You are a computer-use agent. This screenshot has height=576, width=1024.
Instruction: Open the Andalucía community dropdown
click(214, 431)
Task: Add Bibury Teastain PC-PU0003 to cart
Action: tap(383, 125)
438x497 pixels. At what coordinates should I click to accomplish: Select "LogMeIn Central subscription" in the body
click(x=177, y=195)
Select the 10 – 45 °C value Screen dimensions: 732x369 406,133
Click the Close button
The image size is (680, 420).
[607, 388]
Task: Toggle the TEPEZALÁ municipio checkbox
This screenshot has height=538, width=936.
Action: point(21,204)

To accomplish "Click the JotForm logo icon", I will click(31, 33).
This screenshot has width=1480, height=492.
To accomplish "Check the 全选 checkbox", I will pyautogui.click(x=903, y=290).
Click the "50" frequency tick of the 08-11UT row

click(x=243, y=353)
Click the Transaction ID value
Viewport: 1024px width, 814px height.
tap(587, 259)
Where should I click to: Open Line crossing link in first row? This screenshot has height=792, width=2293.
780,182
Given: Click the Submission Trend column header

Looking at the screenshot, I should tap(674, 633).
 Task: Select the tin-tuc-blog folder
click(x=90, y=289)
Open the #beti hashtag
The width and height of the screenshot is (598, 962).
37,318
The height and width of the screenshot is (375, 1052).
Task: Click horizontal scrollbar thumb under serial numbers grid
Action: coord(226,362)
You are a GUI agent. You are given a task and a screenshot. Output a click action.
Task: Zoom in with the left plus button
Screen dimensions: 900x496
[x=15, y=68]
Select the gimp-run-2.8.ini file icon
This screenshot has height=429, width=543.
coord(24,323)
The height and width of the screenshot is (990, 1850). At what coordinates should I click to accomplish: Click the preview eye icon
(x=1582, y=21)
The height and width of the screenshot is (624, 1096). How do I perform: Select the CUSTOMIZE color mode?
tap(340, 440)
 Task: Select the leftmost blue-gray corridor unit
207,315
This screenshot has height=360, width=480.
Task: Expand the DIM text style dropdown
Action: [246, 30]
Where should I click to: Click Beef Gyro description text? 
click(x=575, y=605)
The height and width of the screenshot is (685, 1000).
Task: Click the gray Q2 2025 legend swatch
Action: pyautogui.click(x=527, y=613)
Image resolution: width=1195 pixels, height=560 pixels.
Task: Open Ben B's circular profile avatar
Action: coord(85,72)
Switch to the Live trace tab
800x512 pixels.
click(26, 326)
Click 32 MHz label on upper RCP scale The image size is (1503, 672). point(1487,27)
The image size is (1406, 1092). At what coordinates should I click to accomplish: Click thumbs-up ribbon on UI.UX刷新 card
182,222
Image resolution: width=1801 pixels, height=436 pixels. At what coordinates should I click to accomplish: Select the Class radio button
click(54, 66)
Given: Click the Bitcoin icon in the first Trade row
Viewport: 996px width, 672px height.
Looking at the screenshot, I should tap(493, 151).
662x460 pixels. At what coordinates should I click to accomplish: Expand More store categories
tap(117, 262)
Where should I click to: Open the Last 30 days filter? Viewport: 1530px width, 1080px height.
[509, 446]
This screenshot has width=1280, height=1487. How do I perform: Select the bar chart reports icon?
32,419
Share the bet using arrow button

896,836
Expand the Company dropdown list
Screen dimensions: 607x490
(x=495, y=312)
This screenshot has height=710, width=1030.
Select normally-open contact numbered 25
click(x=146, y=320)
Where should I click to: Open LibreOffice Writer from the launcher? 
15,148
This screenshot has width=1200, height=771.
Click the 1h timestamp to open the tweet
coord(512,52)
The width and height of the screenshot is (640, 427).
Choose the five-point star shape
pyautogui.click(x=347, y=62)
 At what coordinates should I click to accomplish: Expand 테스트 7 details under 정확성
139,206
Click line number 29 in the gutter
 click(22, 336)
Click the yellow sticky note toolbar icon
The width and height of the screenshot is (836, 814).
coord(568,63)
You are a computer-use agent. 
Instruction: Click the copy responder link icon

▬▬▬▬▬▬

Copy range, inclusive: the line holding "the 08-11UT row" to the line holding "Click 32 MHz". Reproduce exactly those lines of the records above and no others.

» **Response area**:
Click the "50" frequency tick of the 08-11UT row

click(x=243, y=353)
Click the Transaction ID value
Viewport: 1024px width, 814px height.
tap(587, 259)
Where should I click to: Open Line crossing link in first row? This screenshot has height=792, width=2293.
780,182
Given: Click the Submission Trend column header

Looking at the screenshot, I should tap(674, 633).
 Task: Select the tin-tuc-blog folder
click(x=90, y=289)
Open the #beti hashtag
The width and height of the screenshot is (598, 962).
37,318
The height and width of the screenshot is (375, 1052).
Task: Click horizontal scrollbar thumb under serial numbers grid
Action: coord(226,362)
You are a GUI agent. You are given a task and a screenshot. Output a click action.
Task: Zoom in with the left plus button
Screen dimensions: 900x496
[x=15, y=68]
Select the gimp-run-2.8.ini file icon
This screenshot has height=429, width=543.
coord(24,323)
The height and width of the screenshot is (990, 1850). At what coordinates should I click to accomplish: Click the preview eye icon
(x=1582, y=21)
The height and width of the screenshot is (624, 1096). How do I perform: Select the CUSTOMIZE color mode?
tap(340, 440)
 Task: Select the leftmost blue-gray corridor unit
207,315
This screenshot has height=360, width=480.
Task: Expand the DIM text style dropdown
Action: [246, 30]
Where should I click to: Click Beef Gyro description text? 
click(x=575, y=605)
The height and width of the screenshot is (685, 1000).
Task: Click the gray Q2 2025 legend swatch
Action: pyautogui.click(x=527, y=613)
Image resolution: width=1195 pixels, height=560 pixels.
Task: Open Ben B's circular profile avatar
Action: coord(85,72)
Switch to the Live trace tab
800x512 pixels.
click(26, 326)
Click 32 MHz label on upper RCP scale The image size is (1503, 672). point(1487,27)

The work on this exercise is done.